▶ **Exercise prompt**
Print, word for word, the rows from the line with "Click the 药九九 YoungJoin logo" to the line with "(x=448, y=71)", including both of those lines. Leave the pictures out.

▶ **Dataset rows**
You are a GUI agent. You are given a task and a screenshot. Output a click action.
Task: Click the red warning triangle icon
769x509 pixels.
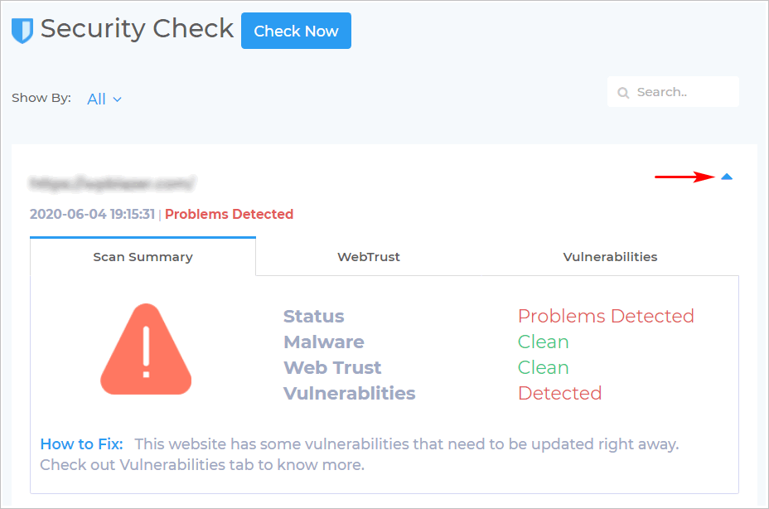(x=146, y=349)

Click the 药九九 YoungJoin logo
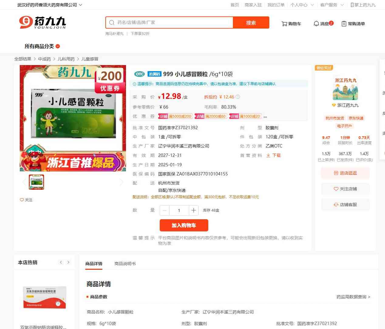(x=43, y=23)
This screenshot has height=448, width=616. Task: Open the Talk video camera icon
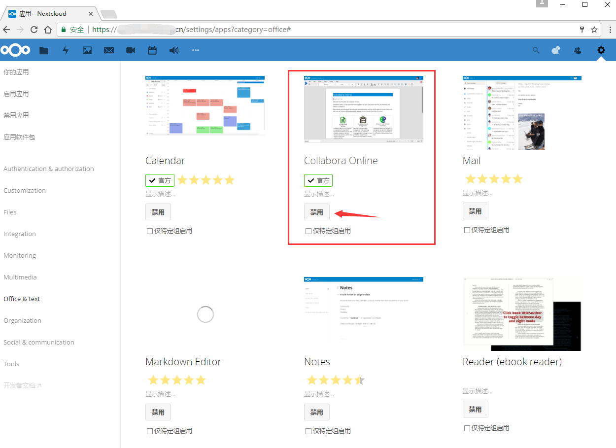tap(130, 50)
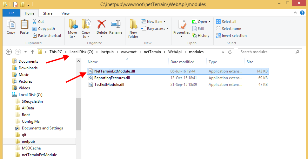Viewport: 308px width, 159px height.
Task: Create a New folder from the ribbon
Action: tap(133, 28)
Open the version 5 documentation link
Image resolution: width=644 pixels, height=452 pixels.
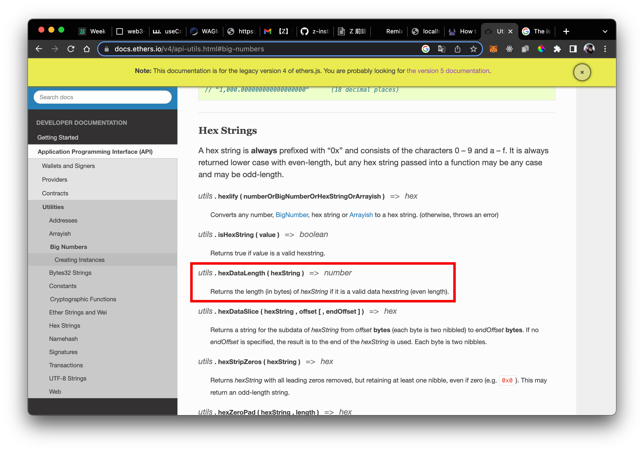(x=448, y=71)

==

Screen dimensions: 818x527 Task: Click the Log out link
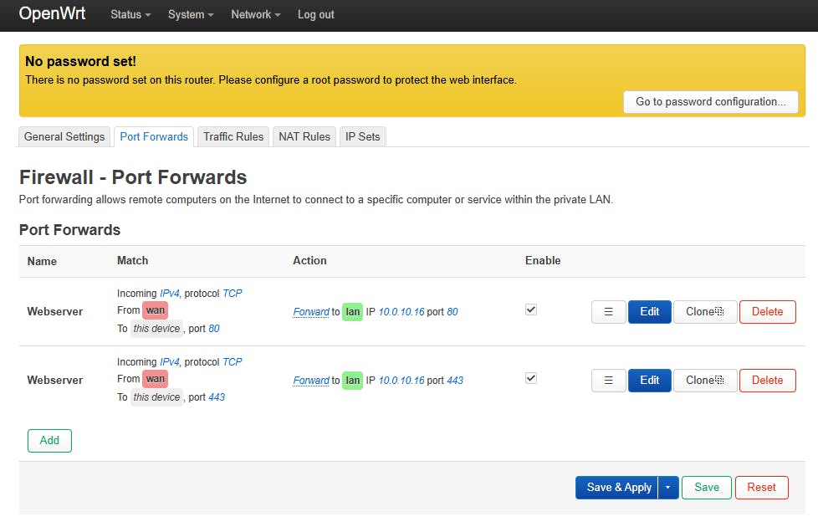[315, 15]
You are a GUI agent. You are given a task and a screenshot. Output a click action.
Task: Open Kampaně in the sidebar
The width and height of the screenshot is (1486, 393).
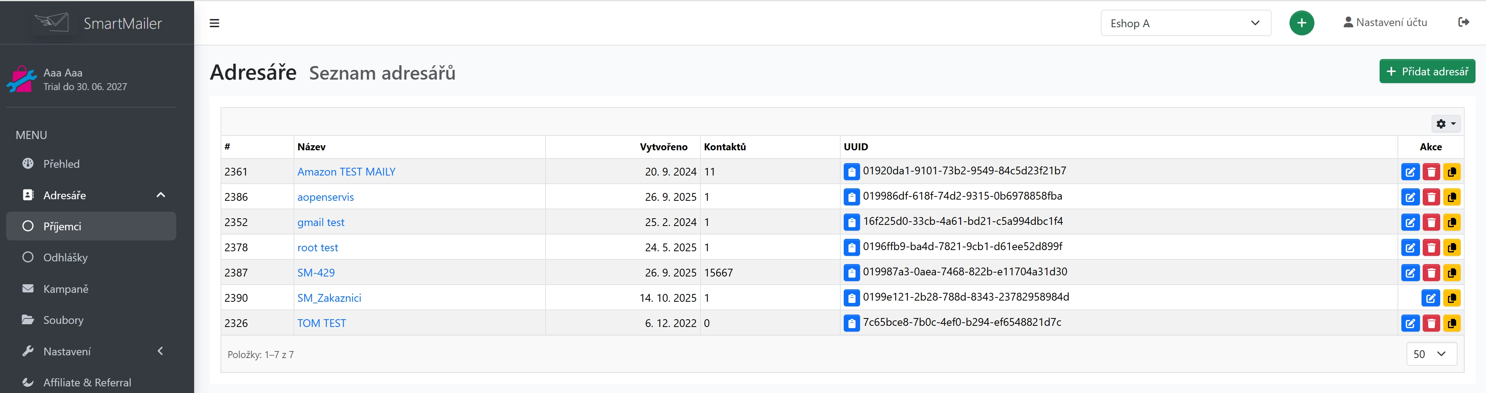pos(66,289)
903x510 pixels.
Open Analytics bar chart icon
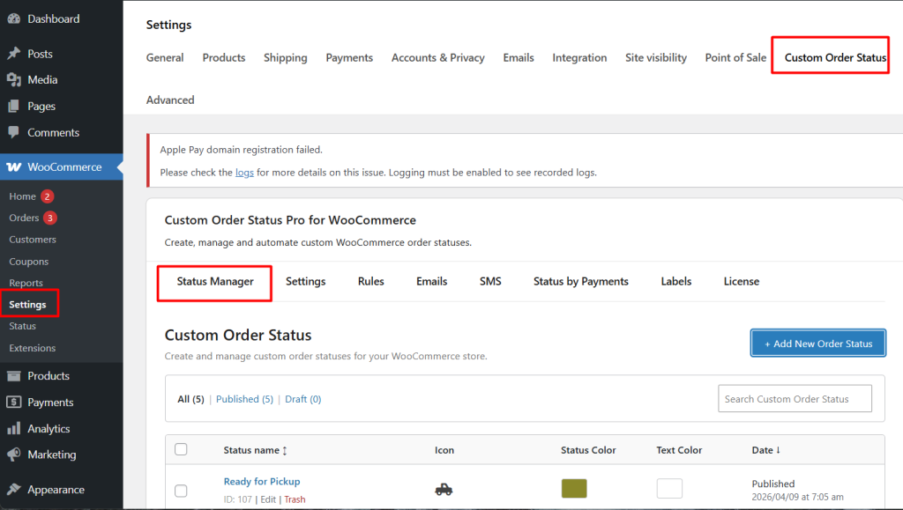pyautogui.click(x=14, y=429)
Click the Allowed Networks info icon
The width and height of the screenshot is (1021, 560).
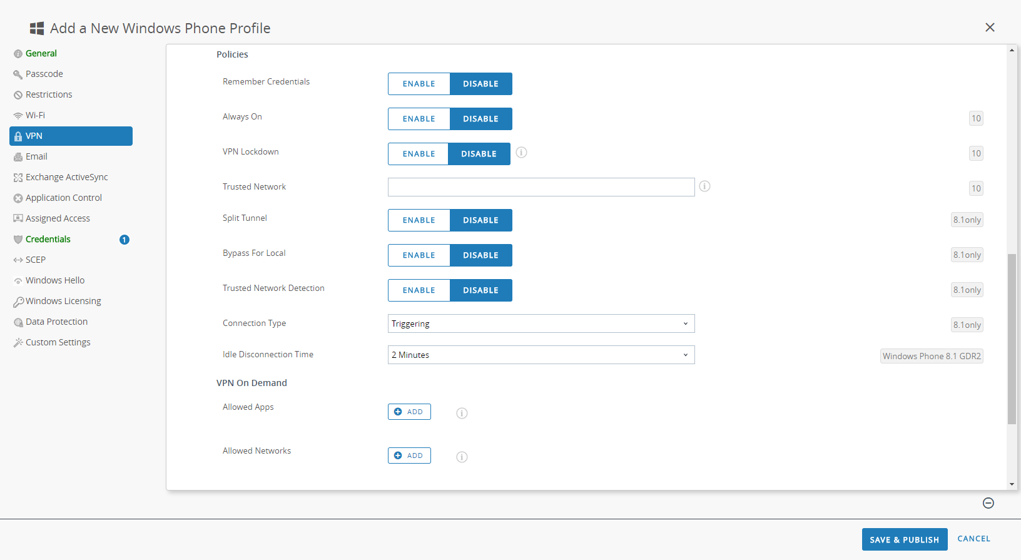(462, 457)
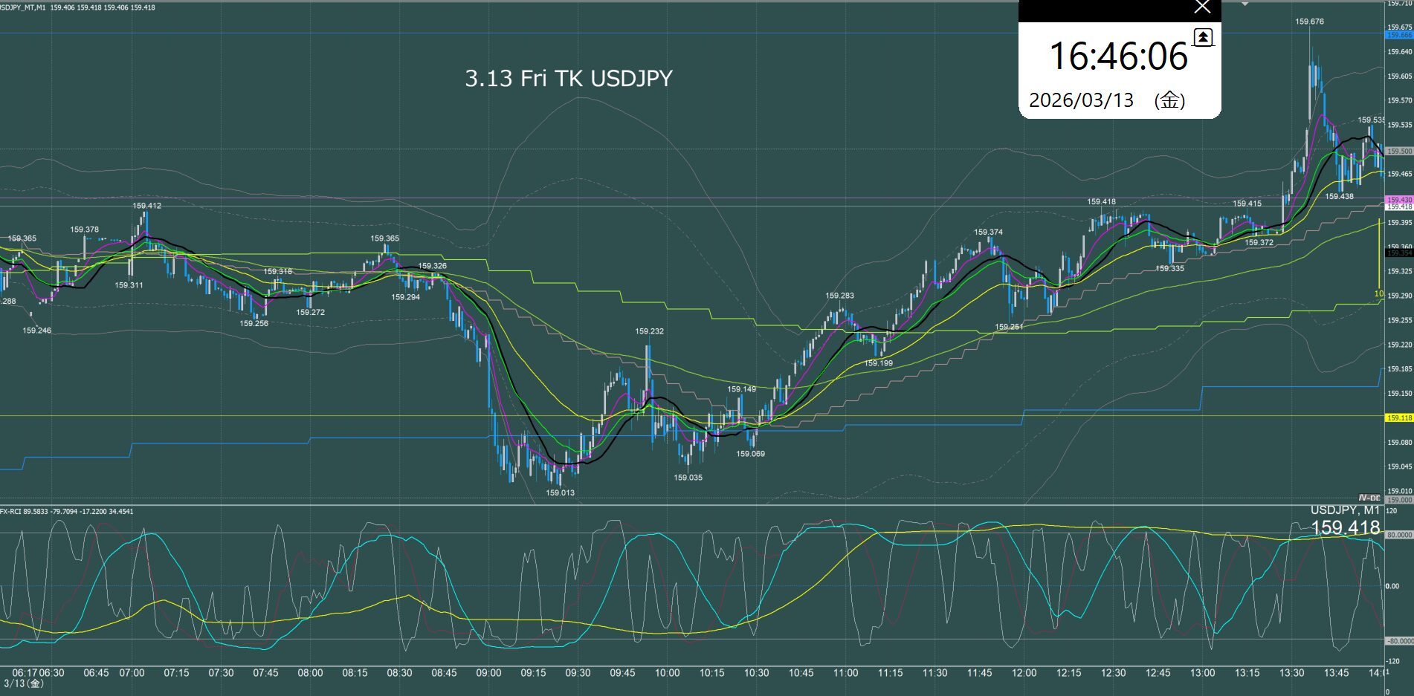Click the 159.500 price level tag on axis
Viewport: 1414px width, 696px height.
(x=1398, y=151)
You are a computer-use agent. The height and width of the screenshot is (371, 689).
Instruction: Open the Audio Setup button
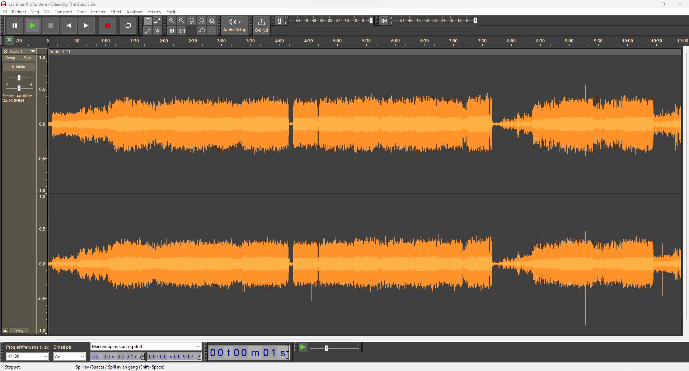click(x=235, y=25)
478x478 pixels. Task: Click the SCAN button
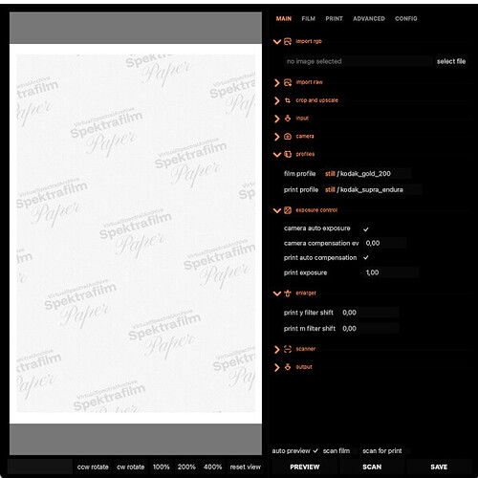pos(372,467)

--

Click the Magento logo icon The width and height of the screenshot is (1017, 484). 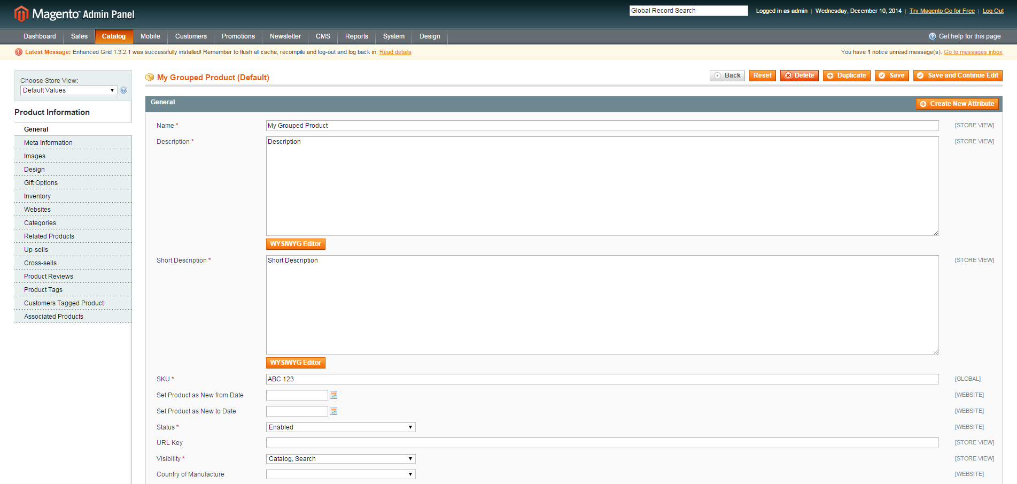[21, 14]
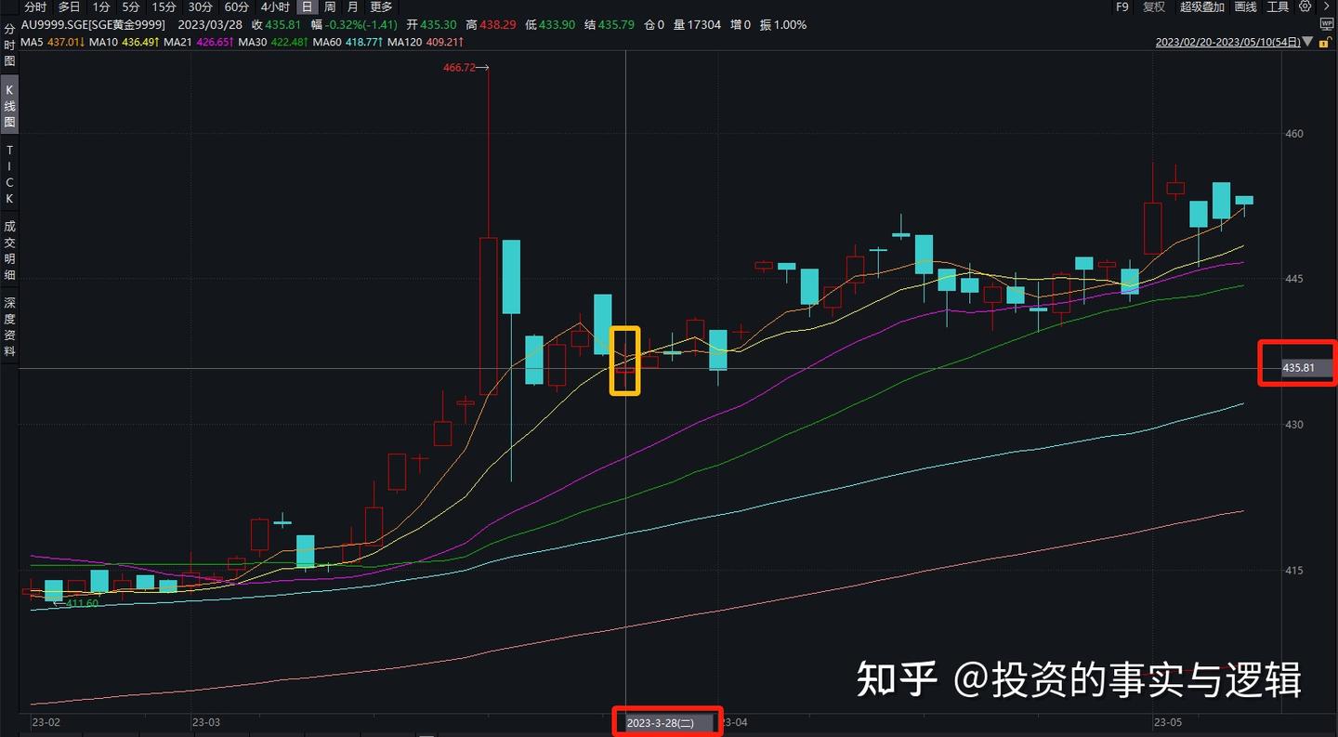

▶ **Final result**
Click the 药九九 YoungJoin logo
(x=43, y=23)
This screenshot has height=448, width=616. Task: Open the Talk video camera icon
tap(130, 50)
Viewport: 308px width, 159px height.
Task: Create a New folder from the ribbon
Action: tap(133, 28)
Open the version 5 documentation link
Image resolution: width=644 pixels, height=452 pixels.
(x=448, y=71)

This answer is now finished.